Load Balancer

This document provides a deep technical dive into edgeProxy's load balancing algorithm, scoring system, and implementation details.

Overview

edgeProxy uses a weighted scoring algorithm that considers:

Country-based routing (exact country match - highest priority)
Region-based routing (continental region matching)
Current backend load (connection count)
Backend capacity (soft/hard limits)
Configured weights

The goal is to route traffic to the "best" backend where best = lowest score.

GeoIP Database

The MaxMind GeoLite2-Country database is embedded directly into the binary at compile time using Rust's include_bytes! macro.

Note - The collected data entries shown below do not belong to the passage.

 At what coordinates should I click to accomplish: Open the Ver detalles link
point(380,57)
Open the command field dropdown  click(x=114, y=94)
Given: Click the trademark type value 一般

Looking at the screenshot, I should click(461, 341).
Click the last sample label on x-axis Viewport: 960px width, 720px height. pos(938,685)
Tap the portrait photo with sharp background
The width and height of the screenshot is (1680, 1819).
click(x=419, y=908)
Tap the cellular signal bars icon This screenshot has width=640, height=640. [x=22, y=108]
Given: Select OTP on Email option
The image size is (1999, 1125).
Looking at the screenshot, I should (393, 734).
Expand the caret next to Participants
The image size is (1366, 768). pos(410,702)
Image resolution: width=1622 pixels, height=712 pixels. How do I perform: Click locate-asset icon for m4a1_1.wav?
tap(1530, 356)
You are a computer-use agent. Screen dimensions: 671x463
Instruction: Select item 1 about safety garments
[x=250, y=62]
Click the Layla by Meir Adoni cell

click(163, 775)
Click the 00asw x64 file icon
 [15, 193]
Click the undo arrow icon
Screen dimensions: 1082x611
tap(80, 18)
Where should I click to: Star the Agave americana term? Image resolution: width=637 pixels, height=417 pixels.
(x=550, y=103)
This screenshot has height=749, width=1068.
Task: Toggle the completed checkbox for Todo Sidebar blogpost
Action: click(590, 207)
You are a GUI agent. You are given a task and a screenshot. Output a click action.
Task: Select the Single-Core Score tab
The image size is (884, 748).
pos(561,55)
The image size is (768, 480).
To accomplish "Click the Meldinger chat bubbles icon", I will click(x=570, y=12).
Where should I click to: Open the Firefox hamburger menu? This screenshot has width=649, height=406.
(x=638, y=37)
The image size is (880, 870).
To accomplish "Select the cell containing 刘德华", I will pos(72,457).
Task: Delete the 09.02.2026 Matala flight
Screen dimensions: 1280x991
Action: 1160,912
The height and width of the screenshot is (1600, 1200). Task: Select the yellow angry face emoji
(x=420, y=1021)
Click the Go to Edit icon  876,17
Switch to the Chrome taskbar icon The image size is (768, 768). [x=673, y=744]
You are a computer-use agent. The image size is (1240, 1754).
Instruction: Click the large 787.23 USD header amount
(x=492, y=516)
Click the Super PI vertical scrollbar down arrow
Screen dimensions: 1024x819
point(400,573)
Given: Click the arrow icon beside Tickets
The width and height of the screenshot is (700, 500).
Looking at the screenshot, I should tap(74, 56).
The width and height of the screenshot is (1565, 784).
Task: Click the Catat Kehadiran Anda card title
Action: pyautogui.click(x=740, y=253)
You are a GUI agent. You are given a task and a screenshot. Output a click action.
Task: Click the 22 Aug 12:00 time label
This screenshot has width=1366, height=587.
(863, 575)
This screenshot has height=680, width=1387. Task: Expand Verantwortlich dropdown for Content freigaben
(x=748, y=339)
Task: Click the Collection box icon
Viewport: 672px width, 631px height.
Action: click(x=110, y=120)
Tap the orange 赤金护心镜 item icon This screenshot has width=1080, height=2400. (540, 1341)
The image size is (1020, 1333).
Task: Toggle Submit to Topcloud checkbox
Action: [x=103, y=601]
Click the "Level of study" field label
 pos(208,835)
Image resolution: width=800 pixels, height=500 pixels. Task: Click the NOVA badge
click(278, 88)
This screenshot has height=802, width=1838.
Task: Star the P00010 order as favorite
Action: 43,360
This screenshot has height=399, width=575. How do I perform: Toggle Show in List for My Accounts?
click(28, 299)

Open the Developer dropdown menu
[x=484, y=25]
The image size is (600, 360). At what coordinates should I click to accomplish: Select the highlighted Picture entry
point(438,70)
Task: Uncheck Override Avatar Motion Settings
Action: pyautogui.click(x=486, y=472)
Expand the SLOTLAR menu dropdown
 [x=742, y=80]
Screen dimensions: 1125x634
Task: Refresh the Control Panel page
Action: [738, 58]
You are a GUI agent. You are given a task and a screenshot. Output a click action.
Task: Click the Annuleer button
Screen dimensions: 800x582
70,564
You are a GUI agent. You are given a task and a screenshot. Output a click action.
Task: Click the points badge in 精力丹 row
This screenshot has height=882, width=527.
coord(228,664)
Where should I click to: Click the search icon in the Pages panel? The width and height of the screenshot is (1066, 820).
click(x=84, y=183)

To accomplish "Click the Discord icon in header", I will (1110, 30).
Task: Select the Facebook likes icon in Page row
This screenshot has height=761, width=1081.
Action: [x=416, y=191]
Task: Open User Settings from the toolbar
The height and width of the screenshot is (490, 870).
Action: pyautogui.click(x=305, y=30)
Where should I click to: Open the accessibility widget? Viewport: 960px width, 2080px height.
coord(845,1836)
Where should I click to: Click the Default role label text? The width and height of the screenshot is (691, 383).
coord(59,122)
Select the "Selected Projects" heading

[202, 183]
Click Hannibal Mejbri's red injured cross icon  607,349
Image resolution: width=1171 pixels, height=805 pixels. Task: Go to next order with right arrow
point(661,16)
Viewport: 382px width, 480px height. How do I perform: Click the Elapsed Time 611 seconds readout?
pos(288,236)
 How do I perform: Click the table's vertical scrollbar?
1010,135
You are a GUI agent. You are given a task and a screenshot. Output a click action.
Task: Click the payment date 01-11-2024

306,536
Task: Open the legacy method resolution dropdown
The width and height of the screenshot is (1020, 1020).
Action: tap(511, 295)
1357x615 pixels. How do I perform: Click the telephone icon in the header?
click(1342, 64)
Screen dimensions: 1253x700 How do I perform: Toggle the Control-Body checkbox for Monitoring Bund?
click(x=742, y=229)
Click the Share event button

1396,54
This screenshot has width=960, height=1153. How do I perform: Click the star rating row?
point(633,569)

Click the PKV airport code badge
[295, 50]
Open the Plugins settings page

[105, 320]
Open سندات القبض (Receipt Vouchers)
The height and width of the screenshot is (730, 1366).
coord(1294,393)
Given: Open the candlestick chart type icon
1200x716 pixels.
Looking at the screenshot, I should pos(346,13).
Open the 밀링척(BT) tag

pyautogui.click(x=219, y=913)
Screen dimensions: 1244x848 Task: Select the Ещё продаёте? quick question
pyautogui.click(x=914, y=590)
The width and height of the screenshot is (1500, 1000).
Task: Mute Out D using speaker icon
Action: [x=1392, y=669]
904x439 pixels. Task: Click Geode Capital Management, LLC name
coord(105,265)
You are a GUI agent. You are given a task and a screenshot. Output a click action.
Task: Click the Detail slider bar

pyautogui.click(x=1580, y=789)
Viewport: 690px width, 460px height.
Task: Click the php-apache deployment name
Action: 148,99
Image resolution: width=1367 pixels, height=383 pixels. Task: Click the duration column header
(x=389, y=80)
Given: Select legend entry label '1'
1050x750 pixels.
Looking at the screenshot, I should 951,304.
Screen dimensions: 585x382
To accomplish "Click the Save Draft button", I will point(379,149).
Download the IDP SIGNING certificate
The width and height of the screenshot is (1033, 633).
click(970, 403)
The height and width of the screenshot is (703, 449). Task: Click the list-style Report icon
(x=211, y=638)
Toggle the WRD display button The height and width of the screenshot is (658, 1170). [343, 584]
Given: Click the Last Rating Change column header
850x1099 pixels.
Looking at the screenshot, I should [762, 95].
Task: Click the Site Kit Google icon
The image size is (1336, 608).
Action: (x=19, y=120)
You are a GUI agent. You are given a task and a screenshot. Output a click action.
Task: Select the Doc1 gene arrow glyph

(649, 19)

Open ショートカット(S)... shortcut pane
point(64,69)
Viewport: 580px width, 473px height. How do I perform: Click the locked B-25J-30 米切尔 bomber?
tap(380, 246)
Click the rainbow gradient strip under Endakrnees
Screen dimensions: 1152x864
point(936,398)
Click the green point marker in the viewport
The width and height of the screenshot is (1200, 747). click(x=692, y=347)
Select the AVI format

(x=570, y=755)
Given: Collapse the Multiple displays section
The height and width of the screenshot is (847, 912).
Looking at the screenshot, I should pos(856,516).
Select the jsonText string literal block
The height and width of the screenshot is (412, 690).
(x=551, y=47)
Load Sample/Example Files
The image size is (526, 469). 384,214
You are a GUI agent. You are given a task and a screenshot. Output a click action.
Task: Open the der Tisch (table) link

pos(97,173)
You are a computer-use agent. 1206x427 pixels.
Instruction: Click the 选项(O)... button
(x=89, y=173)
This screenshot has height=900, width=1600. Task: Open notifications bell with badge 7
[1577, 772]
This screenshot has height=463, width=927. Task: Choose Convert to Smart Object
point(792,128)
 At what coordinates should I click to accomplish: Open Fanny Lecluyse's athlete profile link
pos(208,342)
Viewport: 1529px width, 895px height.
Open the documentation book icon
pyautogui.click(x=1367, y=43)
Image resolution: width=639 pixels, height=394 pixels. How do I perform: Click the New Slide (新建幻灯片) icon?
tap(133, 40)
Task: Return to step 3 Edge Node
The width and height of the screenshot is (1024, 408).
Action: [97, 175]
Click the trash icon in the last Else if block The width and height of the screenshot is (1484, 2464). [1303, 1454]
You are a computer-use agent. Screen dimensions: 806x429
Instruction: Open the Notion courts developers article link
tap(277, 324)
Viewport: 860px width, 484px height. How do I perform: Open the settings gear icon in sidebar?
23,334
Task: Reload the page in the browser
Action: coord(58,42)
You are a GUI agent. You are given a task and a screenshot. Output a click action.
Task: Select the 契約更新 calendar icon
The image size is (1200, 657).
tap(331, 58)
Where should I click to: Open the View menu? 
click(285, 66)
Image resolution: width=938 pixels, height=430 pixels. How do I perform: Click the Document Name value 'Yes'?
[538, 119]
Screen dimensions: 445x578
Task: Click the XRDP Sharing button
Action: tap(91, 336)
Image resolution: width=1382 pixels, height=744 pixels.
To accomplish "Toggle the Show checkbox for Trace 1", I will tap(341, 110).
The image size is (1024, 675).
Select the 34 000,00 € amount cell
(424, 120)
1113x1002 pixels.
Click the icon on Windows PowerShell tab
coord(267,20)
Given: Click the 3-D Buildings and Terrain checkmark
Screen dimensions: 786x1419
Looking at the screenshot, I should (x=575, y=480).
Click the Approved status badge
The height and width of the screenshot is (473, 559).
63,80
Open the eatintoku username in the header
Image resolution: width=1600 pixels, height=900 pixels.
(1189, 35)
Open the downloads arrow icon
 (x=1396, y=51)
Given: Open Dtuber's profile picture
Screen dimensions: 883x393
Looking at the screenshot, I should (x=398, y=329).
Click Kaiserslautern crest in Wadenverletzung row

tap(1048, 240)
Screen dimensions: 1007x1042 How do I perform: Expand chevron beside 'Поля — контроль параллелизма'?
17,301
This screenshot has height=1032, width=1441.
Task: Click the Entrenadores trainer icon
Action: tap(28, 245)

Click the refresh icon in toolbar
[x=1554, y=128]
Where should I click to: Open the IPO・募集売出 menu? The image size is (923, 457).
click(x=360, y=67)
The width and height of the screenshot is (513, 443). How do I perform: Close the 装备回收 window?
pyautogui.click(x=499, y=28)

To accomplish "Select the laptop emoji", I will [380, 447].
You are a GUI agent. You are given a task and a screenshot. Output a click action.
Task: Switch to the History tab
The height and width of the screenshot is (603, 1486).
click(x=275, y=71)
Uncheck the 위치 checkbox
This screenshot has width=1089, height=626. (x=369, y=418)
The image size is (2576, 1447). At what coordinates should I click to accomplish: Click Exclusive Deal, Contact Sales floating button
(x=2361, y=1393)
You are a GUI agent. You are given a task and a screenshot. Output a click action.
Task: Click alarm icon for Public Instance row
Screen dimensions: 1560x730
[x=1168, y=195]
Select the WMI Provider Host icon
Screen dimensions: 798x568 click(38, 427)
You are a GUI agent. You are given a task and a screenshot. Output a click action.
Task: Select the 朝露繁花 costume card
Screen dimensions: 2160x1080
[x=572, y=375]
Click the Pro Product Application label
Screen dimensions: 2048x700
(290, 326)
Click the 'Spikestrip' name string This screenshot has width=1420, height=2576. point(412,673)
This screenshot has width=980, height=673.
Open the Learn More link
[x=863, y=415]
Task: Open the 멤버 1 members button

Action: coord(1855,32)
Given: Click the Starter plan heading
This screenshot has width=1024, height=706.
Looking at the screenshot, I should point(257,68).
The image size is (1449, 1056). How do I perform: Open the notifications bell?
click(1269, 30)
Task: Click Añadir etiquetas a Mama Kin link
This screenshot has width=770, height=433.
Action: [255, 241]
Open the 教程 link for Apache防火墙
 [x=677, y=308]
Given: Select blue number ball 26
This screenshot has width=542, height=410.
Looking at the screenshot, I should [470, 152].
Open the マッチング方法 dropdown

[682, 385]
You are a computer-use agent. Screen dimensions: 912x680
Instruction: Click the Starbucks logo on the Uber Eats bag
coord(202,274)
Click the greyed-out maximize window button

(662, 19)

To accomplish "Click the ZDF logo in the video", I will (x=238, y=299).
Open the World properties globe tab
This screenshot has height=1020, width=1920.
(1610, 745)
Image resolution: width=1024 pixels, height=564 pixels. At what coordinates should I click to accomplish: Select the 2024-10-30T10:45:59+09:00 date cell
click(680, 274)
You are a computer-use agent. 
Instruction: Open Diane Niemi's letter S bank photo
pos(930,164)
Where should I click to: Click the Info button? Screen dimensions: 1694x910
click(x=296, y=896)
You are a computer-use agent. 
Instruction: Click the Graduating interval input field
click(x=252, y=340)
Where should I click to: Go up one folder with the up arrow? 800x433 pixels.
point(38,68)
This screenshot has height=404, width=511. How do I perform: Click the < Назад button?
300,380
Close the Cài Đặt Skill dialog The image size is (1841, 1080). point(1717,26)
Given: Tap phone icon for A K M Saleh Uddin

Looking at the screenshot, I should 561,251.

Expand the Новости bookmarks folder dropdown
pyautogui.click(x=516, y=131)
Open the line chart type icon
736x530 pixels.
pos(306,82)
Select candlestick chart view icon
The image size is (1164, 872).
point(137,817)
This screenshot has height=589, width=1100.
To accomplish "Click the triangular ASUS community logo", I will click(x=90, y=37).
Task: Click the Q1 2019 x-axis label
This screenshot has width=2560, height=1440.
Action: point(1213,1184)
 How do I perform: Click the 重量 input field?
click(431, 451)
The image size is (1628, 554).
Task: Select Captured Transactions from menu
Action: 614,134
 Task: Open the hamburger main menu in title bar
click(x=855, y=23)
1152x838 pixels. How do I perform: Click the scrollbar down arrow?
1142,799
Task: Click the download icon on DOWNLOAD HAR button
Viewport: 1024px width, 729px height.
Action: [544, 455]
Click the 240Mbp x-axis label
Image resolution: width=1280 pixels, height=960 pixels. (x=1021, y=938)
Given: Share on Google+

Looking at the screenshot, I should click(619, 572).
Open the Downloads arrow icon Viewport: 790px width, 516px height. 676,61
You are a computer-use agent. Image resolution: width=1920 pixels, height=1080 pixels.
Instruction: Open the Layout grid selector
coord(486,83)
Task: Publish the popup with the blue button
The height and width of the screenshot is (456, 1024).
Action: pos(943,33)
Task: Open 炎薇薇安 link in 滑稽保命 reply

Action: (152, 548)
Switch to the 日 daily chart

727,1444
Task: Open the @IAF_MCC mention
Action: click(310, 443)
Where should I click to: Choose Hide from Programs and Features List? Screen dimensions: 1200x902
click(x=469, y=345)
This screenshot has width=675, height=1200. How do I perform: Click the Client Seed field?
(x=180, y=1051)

This means:

No external database file needed at runtime
Single binary deployment
Automatic geo-routing without configuration
Optional override via EDGEPROXY_GEOIP_PATH environment variable

Scoring Algorithm

Formula

score = region_score * 100 + (load_factor / weight)

where:
  region_score = 0 | 1 | 2 (lower is better)
  load_factor = current_connections / soft_limit
  weight = backend weight (1-10, higher receives more traffic)

Geo Score (Country + Region)

The geo scoring system prioritizes country first, then region, ensuring users are routed to the geographically closest backend:

Condition	Score	Description
Client country == Backend country	0	Best match - same country (e.g., FR → CDG)
Client region == Backend region	1	Good match - same region (e.g., FR → any EU)
Backend region == Local POP region	2	Local POP region
Other	3	Fallback - cross-region

Example:

Client from France (country=FR, region=eu) connecting:
├── fly-cdg-1 (country=FR, region=eu) → geo_score = 0 (country match!)
├── fly-fra-1 (country=DE, region=eu) → geo_score = 1 (region match)
├── fly-lhr-1 (country=GB, region=eu) → geo_score = 1 (region match)
├── fly-iad-1 (country=US, region=us) → geo_score = 3 (fallback)
└── fly-nrt-1 (country=JP, region=ap) → geo_score = 3 (fallback)

Country to Region Mapping

The following countries are mapped to regions:

Region	Countries
sa (South America)	BR, AR, CL, PE, CO, UY, PY, BO, EC
us (North America)	US, CA, MX
eu (Europe)	PT, ES, FR, DE, NL, IT, GB, IE, BE, CH, AT, PL, CZ, SE, NO, DK, FI
ap (Asia Pacific)	JP, KR, TW, HK, SG, MY, TH, VN, ID, PH, AU, NZ
us (Fallback)	All other countries

Load Factor

load_factor = current_connections as f64 / soft_limit as f64

Connections	Soft Limit	Load Factor
0	50	0.0
25	50	0.5
50	50	1.0
75	50	1.5

Note: Backends exceeding hard_limit are excluded entirely.

Weight Impact

Higher weight = lower score = more traffic:

score contribution = load_factor / weight

weight=1: load_factor contributes 100%
weight=2: load_factor contributes 50%
weight=3: load_factor contributes 33%

Complete Scoring Example

The following diagram shows how the load balancer scores and selects backends based on region matching, current load, and weight configuration:

Load Balancer Scoring

Implementation

Hexagonal Architecture

The load balancer is implemented as a pure domain service with NO external dependencies. It doesn't know about DashMap, SQLite, or any infrastructure.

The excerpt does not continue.